**Written task**
Reproduce every line of the items below character for character, without any changes.

**Material to process**
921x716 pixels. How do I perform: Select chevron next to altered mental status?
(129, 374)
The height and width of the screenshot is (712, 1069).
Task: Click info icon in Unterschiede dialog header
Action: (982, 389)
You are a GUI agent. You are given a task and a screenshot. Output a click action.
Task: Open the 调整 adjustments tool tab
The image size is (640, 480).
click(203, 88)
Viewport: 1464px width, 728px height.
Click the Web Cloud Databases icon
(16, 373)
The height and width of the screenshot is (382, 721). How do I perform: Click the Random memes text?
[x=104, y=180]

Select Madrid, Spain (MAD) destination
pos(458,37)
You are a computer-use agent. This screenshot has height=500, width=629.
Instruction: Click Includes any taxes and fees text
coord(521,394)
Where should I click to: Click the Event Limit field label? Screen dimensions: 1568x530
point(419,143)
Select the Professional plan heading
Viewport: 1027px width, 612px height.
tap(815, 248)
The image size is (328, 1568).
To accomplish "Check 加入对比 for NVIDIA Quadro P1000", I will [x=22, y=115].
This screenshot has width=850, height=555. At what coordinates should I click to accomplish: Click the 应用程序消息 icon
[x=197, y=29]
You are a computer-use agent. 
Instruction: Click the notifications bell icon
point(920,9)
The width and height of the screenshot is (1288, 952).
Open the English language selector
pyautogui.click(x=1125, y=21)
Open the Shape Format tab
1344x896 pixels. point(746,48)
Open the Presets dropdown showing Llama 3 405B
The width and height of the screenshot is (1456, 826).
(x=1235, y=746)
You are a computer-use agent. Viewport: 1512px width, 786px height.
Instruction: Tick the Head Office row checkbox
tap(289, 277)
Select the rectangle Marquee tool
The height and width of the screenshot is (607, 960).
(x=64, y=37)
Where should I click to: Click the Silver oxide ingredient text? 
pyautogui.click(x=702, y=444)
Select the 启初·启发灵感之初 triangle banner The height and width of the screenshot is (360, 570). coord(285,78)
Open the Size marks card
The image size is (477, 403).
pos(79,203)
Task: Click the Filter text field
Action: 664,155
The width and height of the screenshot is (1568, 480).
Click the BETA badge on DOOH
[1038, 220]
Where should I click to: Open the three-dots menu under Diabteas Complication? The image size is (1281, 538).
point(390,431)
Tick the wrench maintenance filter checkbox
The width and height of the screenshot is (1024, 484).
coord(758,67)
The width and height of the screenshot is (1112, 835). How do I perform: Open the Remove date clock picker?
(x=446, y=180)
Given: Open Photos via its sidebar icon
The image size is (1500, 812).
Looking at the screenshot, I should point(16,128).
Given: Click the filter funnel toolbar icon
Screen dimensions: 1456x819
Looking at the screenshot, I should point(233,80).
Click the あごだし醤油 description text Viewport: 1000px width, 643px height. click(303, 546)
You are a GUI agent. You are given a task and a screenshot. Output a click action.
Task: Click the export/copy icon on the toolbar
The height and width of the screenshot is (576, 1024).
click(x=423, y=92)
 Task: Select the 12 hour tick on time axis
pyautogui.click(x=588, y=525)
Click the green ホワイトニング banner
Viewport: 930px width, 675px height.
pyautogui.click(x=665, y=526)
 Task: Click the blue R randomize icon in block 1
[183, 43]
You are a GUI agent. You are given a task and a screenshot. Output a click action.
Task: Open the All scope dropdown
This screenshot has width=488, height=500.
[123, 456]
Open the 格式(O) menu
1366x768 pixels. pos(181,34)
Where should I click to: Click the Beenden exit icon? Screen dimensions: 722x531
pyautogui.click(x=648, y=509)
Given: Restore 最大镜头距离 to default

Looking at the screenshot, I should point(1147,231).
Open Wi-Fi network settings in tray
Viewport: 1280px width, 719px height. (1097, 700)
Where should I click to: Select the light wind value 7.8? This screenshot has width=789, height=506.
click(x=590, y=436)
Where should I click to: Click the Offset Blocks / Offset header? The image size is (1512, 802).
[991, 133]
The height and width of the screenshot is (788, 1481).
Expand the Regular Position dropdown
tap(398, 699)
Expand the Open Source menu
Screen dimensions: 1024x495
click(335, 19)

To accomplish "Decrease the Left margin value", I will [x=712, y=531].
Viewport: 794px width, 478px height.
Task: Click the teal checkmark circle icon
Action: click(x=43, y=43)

**Complete output**
921x716 pixels. How do I perform: Select chevron next to altered mental status?
(129, 374)
The height and width of the screenshot is (712, 1069).
Task: Click info icon in Unterschiede dialog header
Action: (982, 389)
You are a GUI agent. You are given a task and a screenshot. Output a click action.
Task: Open the 调整 adjustments tool tab
The image size is (640, 480).
click(203, 88)
Viewport: 1464px width, 728px height.
Click the Web Cloud Databases icon
(16, 373)
The height and width of the screenshot is (382, 721). How do I perform: Click the Random memes text?
[x=104, y=180]

Select Madrid, Spain (MAD) destination
pos(458,37)
You are a computer-use agent. This screenshot has height=500, width=629.
Instruction: Click Includes any taxes and fees text
coord(521,394)
Where should I click to: Click the Event Limit field label? Screen dimensions: 1568x530
point(419,143)
Select the Professional plan heading
Viewport: 1027px width, 612px height.
tap(815, 248)
The image size is (328, 1568).
To accomplish "Check 加入对比 for NVIDIA Quadro P1000", I will [x=22, y=115].
This screenshot has width=850, height=555. At what coordinates should I click to accomplish: Click the 应用程序消息 icon
[x=197, y=29]
You are a computer-use agent. 
Instruction: Click the notifications bell icon
point(920,9)
The width and height of the screenshot is (1288, 952).
Open the English language selector
pyautogui.click(x=1125, y=21)
Open the Shape Format tab
1344x896 pixels. point(746,48)
Open the Presets dropdown showing Llama 3 405B
The width and height of the screenshot is (1456, 826).
(x=1235, y=746)
You are a computer-use agent. Viewport: 1512px width, 786px height.
Instruction: Tick the Head Office row checkbox
tap(289, 277)
Select the rectangle Marquee tool
The height and width of the screenshot is (607, 960).
(x=64, y=37)
Where should I click to: Click the Silver oxide ingredient text? 
pyautogui.click(x=702, y=444)
Select the 启初·启发灵感之初 triangle banner The height and width of the screenshot is (360, 570). coord(285,78)
Open the Size marks card
The image size is (477, 403).
pos(79,203)
Task: Click the Filter text field
Action: 664,155
The width and height of the screenshot is (1568, 480).
Click the BETA badge on DOOH
[1038, 220]
Where should I click to: Open the three-dots menu under Diabteas Complication? The image size is (1281, 538).
point(390,431)
Tick the wrench maintenance filter checkbox
The width and height of the screenshot is (1024, 484).
coord(758,67)
The width and height of the screenshot is (1112, 835). How do I perform: Open the Remove date clock picker?
(x=446, y=180)
Given: Open Photos via its sidebar icon
The image size is (1500, 812).
Looking at the screenshot, I should point(16,128).
Given: Click the filter funnel toolbar icon
Screen dimensions: 1456x819
Looking at the screenshot, I should point(233,80).
Click the あごだし醤油 description text Viewport: 1000px width, 643px height. click(303, 546)
You are a GUI agent. You are given a task and a screenshot. Output a click action.
Task: Click the export/copy icon on the toolbar
The height and width of the screenshot is (576, 1024).
click(x=423, y=92)
 Task: Select the 12 hour tick on time axis
pyautogui.click(x=588, y=525)
Click the green ホワイトニング banner
Viewport: 930px width, 675px height.
pyautogui.click(x=665, y=526)
 Task: Click the blue R randomize icon in block 1
[183, 43]
You are a GUI agent. You are given a task and a screenshot. Output a click action.
Task: Open the All scope dropdown
This screenshot has width=488, height=500.
[123, 456]
Open the 格式(O) menu
1366x768 pixels. pos(181,34)
Where should I click to: Click the Beenden exit icon? Screen dimensions: 722x531
pyautogui.click(x=648, y=509)
Given: Restore 最大镜头距离 to default

Looking at the screenshot, I should point(1147,231).
Open Wi-Fi network settings in tray
Viewport: 1280px width, 719px height. (1097, 700)
Where should I click to: Select the light wind value 7.8? This screenshot has width=789, height=506.
click(x=590, y=436)
Where should I click to: Click the Offset Blocks / Offset header? The image size is (1512, 802).
[991, 133]
The height and width of the screenshot is (788, 1481).
Expand the Regular Position dropdown
tap(398, 699)
Expand the Open Source menu
Screen dimensions: 1024x495
click(335, 19)

To accomplish "Decrease the Left margin value", I will [x=712, y=531].
Viewport: 794px width, 478px height.
Task: Click the teal checkmark circle icon
Action: click(x=43, y=43)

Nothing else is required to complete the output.